Professional. Organized. Focused.
In other words, I want to convey that my advice and expertise are professional, organized, and focused, too. Whether we are deliberately doing it or not, we create UPAs, or unconscious paralleled assumptions. Users will unconsciously assume there’s a parallel between one part and its whole.
The converse is true and worse. People will associate poor design or poor user experience with a poor quality product or service. People will think, “If the website is shoddy, then what they sell, their customer service, or the company behind it must be just as shoddy.”
I’ve recently redesigned my website. I do it often, partly because I love to experiment and see the results. Each time I do, I tinker with some designs, play around with different layouts, and split-test different elements.
But a few (actually, many) of the people I follow these days — other experts whose content I value — have one thing in common. They all have minimalistic designs. No bright colors, no big images, no videos, no flashy elements. Content is often displayed in single columns, too.
The reason they do this (some admitted to this) is to focus on content, and to get people to signup to their mailing lists.
The other and more important benefit is SEO.
Since 2018, Google has moved to mobile-first indexing. Meaning, the mobile version of your site will be indexed and served up first in search results. Now that Internet usage is comprised of 52% smartphones and 19% tablets (and growing), speeding up load times is a critical component of SEO.

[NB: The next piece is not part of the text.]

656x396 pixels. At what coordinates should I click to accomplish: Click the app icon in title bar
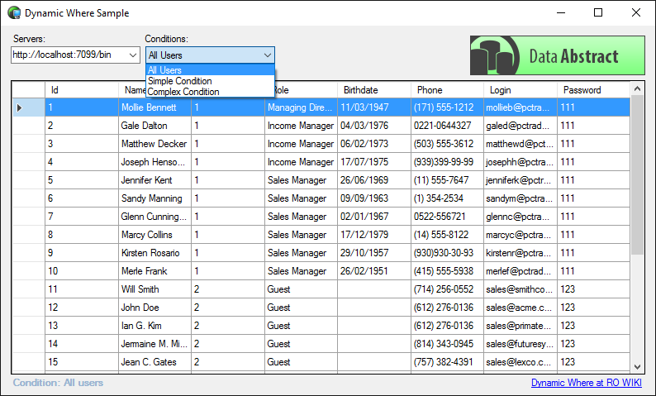point(13,12)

Plus, the whitespace frames the content and drives the eyes into it. The contrast between text and background improves UX, which is now a recent ranking factor with Google and its “Core Web Vitals” update.
So minimalistic, streamlined, mobile-first thinking is a good strategy. Take a look at some of these people I follow to see what I mean:
- Jonathan Stark
- Kevin Whelan
- Wes Kao
- Tom Hirst
- Josh Spector
- Kai Davis
- Joel Klettke
- Tsavo Neal
- Ari Lewis
- Derek Sivers
And these are just a few.
Minimalistic designs are becoming increasingly common. People are ditching the fancy, busy, cluttered UIs for a quicker-loading, content-focused, and bigger, easier-to-read design.
All this to say, this is the reason why I’ve redesigned my site. It’s minimalistic and pared down from what it used to be. Since doing so, my traffic rose by about 17% (and still growing), and my newsletter subscribers jumped by 40%.
After redesigning my website, here are a few more benefits I’ve realized. Complex and busy designs are also indicative that the websites are complex, too. But a simpler design requires fewer applications, plugins, and elements. So the benefit is that they are less likely to break.
Moreover, there are many big, bold designs with a large number of variations. They often follow trends and fads because design tastes often change. But minimalist designs are not likely to look outdated for some time. Therefore, choosing a simple, minimal design requires fewer changes and updates.
Finally, a cluttered site is also distracting. Multiple elements on the page are vying for your attention. It offers too much sensory information, which makes it hard for the brain to remember. Cleaner, more focused designs are easier to remember because they make such a powerful statement.